Requirement a —
In the VHDL instructions, what ports does the component statement for the ROM declare?

Article —
+ + +

Create a top-level VHDL file with an entity that has the same name as
the project (e.g. ramtest). Your ramtest entity will need a clock
signal (std_logic), a reset signal (std_logic), an output signal data
(std_logic_vector(7 downto 0)) for sending signals to either the
7-segment displays or 8 LEDs. In addition, for debugging purposes add
an output signal state_view (std_logic_vector(3 downto 0)) for seeing
the current state, and an output signal ram_addr_view
(std_logic_vector(3 downto 0)) for viewing the RAM address field, an
output signal ram_input_view (std_logic_vector(7 downto 0) for seeing
the RAM input, and a signal rom_addr_view (std_logic_vector(3 downto
0)) to see the ROM address.
Create component statements for both the ROM and RAM in the architecture header. Be sure to include the two files created by the Wizard in your project and call them from your top level design. The component statement for the ROM should look like:
component memrom PORT ( address : IN STD_LOGIC_VECTOR (3 DOWNTO 0); clock : IN STD_LOGIC; q : OUT STD_LOGIC_VECTOR (7 DOWNTO 0) ); end component;
The port map statement will look something like the following.
romcircuit: memrom port map ( address => std_logic_vector(ROM_ADDR), clock => clk, q => ROM_WIRE );
Create the internal signals you will need to build the state machine and access the ROM and RAM. I would recommend using a model where the address for the ROM is stored in one register (e.g. ROM_ADDR) and the address for the RAM is stored in a second register (RAM_ADDR). These will both be internal 4-bit unsigned signals.

+ + +

Requirement b —
Identify every line in the listing below that contains the word "screenshot", matching upper and lower case exactly, and copy each of those lines.

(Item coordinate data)

+ + +

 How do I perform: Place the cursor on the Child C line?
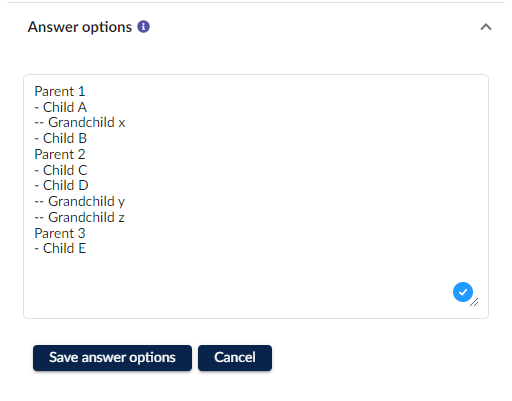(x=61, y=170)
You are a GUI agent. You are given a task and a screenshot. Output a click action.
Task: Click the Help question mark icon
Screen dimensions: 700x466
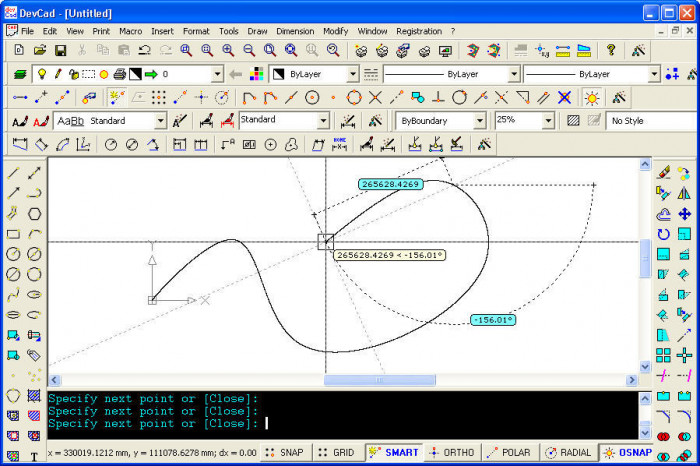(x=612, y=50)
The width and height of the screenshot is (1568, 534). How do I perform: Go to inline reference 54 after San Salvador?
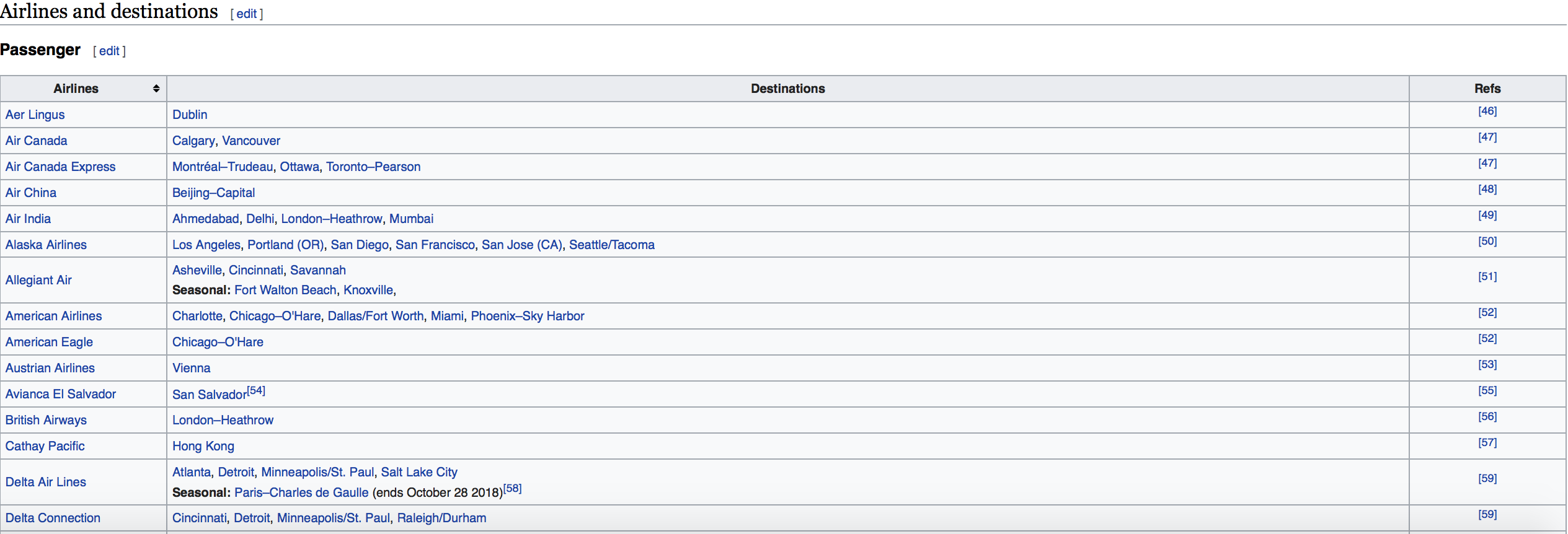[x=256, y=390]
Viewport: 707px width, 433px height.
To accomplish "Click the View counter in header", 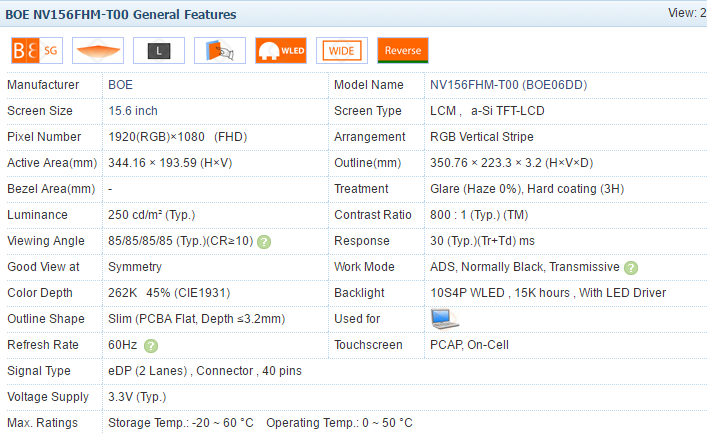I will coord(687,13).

+ + +

Worked answer a —
The component statement for the ROM declares three ports:
- address
- clock
- q

Worked answer b —
You are a GUI agent. You are given a task and a screenshot. Output a click action.
The width and height of the screenshot is (1568, 534). How do I perform: Go to inline reference 54 after San Salvador?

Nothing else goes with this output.